You are right that RFC7752 sec 6.2.2 covers what you describe as message being "syntactically well formed". The "semantic" validation part is perhaps not explained as well (please correct if I missed this).

If the semantic error is there with respect to NLRI descriptor TLVs then likely the NLRI becomes un-usable. If it is with an attribute TLV, then likely that specific attribute may be ignored or implementations may choose to ignore the entire NLRI.

Given the ever growing amount of information which is being propagated via BGP-LS, my recommendation would be for BGP speakers to handle them as opaque data (i.e. not do semantic checking on it) to the point where this information is handed over to the consumer (internal or external). Consider scenarios where BGP-LS information is relayed via one or more RRs or eBGP sessions - these intermediate hops may not even have the ability to understand/support the NRLIs/TLVs.

Semantic checking is best left to the point where the information is actually going to be consumed since that application (it could even be BGP itself) has the smarts to do this.

I am not sure I understand your point on this becoming an attack vector.
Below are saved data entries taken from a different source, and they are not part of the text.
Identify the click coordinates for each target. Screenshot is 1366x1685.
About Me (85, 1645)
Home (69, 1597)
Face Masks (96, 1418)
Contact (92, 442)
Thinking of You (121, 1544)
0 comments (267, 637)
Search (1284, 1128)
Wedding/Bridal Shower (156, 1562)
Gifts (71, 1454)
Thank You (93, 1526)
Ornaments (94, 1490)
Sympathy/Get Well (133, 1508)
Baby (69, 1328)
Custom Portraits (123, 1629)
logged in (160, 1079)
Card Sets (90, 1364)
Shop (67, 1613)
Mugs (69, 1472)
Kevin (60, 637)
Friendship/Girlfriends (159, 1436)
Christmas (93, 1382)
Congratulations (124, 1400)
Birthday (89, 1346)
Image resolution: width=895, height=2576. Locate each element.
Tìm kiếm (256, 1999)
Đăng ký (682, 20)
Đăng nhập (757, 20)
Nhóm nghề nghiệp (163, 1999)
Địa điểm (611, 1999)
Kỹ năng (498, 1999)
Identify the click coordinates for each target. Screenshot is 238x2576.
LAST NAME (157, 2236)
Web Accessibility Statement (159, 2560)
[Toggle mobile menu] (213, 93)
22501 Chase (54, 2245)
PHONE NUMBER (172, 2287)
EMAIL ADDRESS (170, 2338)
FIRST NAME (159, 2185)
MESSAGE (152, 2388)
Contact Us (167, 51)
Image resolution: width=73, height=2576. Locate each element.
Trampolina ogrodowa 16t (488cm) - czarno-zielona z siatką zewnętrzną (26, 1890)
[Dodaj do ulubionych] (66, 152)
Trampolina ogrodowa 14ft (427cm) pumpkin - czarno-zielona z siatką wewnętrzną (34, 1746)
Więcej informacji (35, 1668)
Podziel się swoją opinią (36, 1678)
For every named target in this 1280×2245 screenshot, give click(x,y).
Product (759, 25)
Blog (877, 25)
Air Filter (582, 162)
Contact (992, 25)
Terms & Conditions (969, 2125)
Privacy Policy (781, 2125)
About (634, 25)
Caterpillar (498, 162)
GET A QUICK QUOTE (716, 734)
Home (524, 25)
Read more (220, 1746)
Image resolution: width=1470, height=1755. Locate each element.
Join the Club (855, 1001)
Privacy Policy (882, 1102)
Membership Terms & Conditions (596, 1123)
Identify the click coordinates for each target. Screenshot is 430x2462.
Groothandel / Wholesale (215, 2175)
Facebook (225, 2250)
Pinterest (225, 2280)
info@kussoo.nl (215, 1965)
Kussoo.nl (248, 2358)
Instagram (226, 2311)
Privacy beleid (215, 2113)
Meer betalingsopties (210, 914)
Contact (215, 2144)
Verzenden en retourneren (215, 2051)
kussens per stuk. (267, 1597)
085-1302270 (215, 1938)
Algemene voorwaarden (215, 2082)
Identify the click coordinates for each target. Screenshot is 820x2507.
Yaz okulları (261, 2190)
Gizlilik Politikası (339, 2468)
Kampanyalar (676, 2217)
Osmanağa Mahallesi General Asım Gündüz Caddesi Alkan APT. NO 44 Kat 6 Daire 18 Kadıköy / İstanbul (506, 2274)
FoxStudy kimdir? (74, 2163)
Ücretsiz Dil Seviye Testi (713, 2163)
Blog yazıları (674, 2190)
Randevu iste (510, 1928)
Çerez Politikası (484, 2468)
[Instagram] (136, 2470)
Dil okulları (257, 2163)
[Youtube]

And I assume that implementations that handle the PDUs in a robust and secure way.

In any case, I would look forward to inputs/comments from you and the WG on how the semantic checking can be handled and if this needs to be covered in specific BGP-LS drafts or we come up with something general.

Thanks,
Ketan

-----Original Message-----
From: Jeffrey Haas <jhaas@pfrc.org> 
Sent: 16 March 2018 19:20
To: Ketan Talaulikar (ketant) <ketant@cisco.com>
Cc: Susan Hares <shares@ndzh.com>om>; 'idr wg' <idr@ietf.org>
Subject: Re: [Idr] WG LC for draft-ietf-idr-bgp-ls-segment-routing-ext-04 (March 7 to March 21)

Ketan,

On Fri, Mar 16, 2018 at 02:50:43AM +0000, Ketan Talaulikar (ketant) wrote:
> > There are a number of TLV value fields that may be of variable lengths.  In many cases, those lengths are inherited from the underlying IGP documents.
> > What is not documented is the behavior when the TLV is well formed but has unexpected length values.  Two simple examples:
> > - Prefix Attribute Flag TLV; varies by IGP
> > - Preference TLV; must be 1.
> > 
> > Do we treat this as malformed?  Do we ignore the sub-tlv?
> [KT] I believe this is clarified in the base BGP-LS spec 
> (https://tools.ietf.org/html/rfc7752#section-6.2.2). Do we need to 
> clarify/call out anything extra in this specific document? IMHO it 
> would be rather complex for BGP implementation (e.g. transit routers 
> which do not understand or consume all these TLVs) to do semantic 
> checking on these large set of TLVs being introduced in BGP-LS. This 
> is something that could be left to the actual consumer of the information (e.g.
> controllers/applications). When a specific sub-TLV is using a wrong 
> length (or have some other semantic error), it could be ignored by the consumer.
> This would apply to BGP-LS in general and not a specific 
> document/extension.

My interpretation of the above citation is "the PDU is syntactically well formed".  The issue here is when it's semantically incorrect.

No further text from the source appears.